Ma la battaglia vera si combatte sul terreno dei brevetti. Colpiti da calamità che non riescono a controllare (per esempio, la diffusione dell’Aids nell’Africa sub-sahariana) o semplicemente desiderosi di partecipare a una fonte apparentemente inesauribile di guadagni, le industrie dei Paesi emergenti, quasi sempre in accordo con i rispettivi Governi, hanno cominciato ad attaccare l’industria occidentale sul terreno della proprietà intellettuale. La prima decisione davvero clamoroso in questo senso fu presa dalla Commissione per la concorrenza del Sudafrica che nel 2003 condannò due multinazionali (Boehringer Ingelheim e Glaxo Smith Klein) per “per aver abusato dei brevetti farmaceutici” e aver praticato prezzi eccessivi sui farmaci anti-Aids. La polemica era rovente perché in quel periodo in Sudafrica morivano quasi 600 persone al giorno per l’Aids: l’intervento della Commissione, quindi, fu visto come qualcosa tra la difesa della sovranità nazionale e la rivolta anti-occidentale più che come una regolazione degli equilibrii commerciali.
Più o meno nello stesso periodo la battaglia si è trasferita in India, Paese che fino al 2005 non ha riconosciuto alcuna forma di “diritto d’autore” sui farmaci. Qui, però, la questione è molto più sfumata e complessa. Il Sudafrica non ha una grossa industria farmaceutica nazionale e quindi la sua presa di posizione contro l’esclusività dei brevetti acquistava inevitabilmente il carattere della questione di principio, anzi della questione morale “vite umane” contro “guadagno”. L’India, al contrario, ha una potente industria nazionale e un mercato interno redditizio. E’ stato calcolato che la richiesta di farmaci degli indiani potrebbe valere quasi 60 miliardi di euro entro il 2020, quindi è chiaro che rispettare o no i brevetti in questo caso vuol dire anche decidere in quali tasche finiranno profitti enormi.
Anche in India la parola è passata ai tribunali.
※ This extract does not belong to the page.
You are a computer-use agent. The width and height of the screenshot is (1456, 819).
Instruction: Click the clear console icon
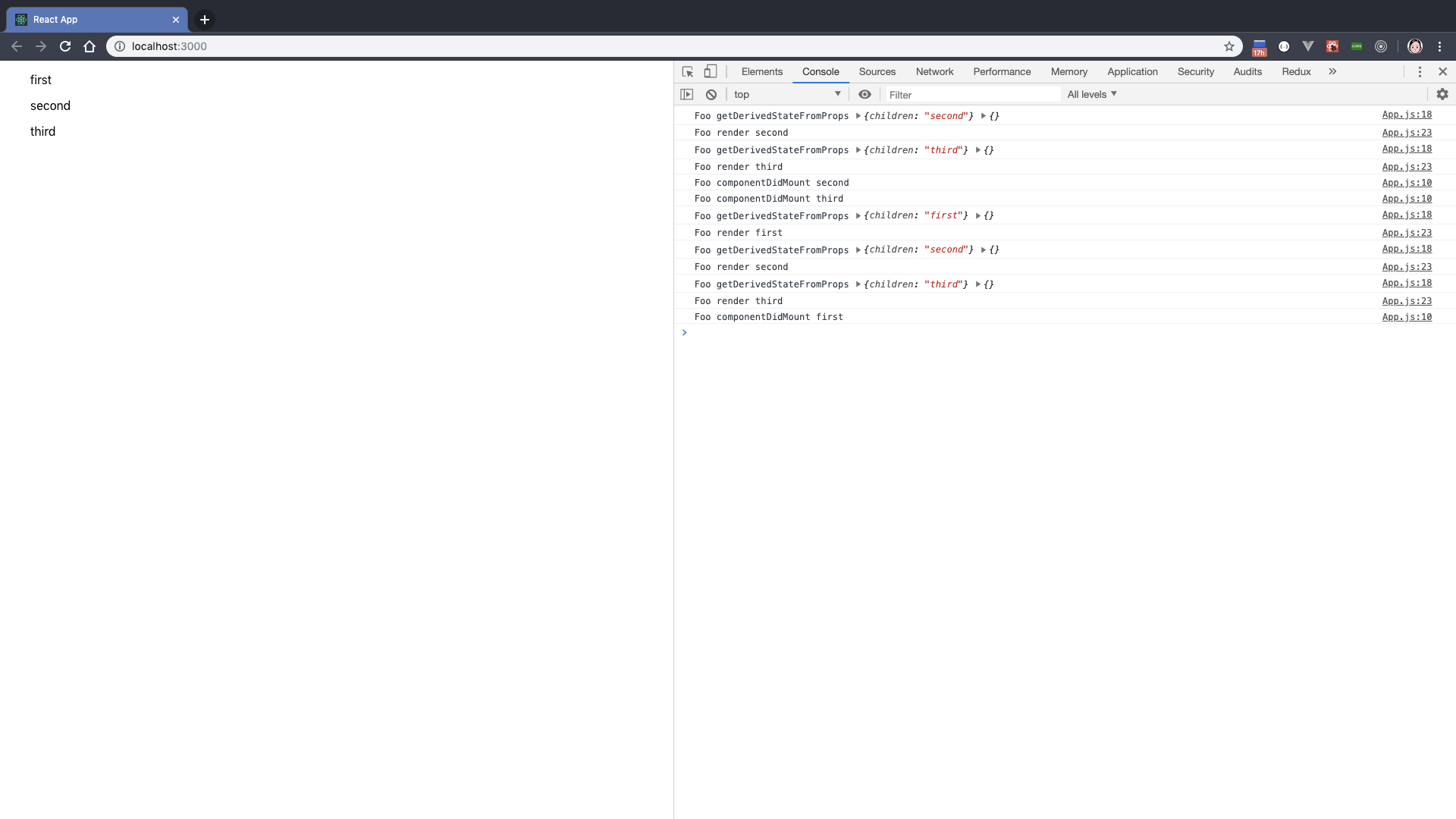pyautogui.click(x=711, y=95)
Novartis, il gigante svizzero, attende le decisioni della Corte Suprema indiana a cui si è appellata per garantire i propri diritti sul Glivec, un medicinale anti-cancro che la multinazionale vende come nuovo prodotto mentre le autorità sanitarie indiane lo considerano solo la nuova versione di un farmaco già esistente. Mentre la multinazionale tedesca Bayer è ricorsa alla magistratura dopo che in marzo le autorità indiane hanno emesso un’ordinanza per costringerla a dare in licenza a un’azienda indiana, la Natco, uno dei suoi più venduti farmaci anti-cancro.
Al di là dei desideri delle aziende e delle ambizioni degli Stati, il dislivello sanitario tra le diverse regioni del mondo è troppo marcato per essere accettato. I dati sono chiari e impietosi: ogni anno muoiono 15 milioni di persone per malattie infettive, e il 97% di queste morti avviene nei Paesi del Terzo Mondo. La tubercolosi provoca ancora oltre 1,5 milioni di morti l’anno, la malaria 1,3 milioni, l’Aids 2,8 milioni, la banalissima diarrea quasi 2 milioni. Almeno 2 miliardi di persone (soprattutto in Asia e nel Sud del pianeta) non hanno accesso alle cure mediche essenziali, a farmaci che nei nostri Paesi sono comuni, per non dire banali. Che sia il desiderio di giustizia o la sete di profitto a guidare la rivolta dei Paesi emergenti, poco importa. Prima o poi doveva succedere, ed è anzi prevedibile che succederà con maggiore frequenza nel prossimo futuro, man mano che questi Paesi prendono coscienza del loro nuovo potere sulla scena del mondo.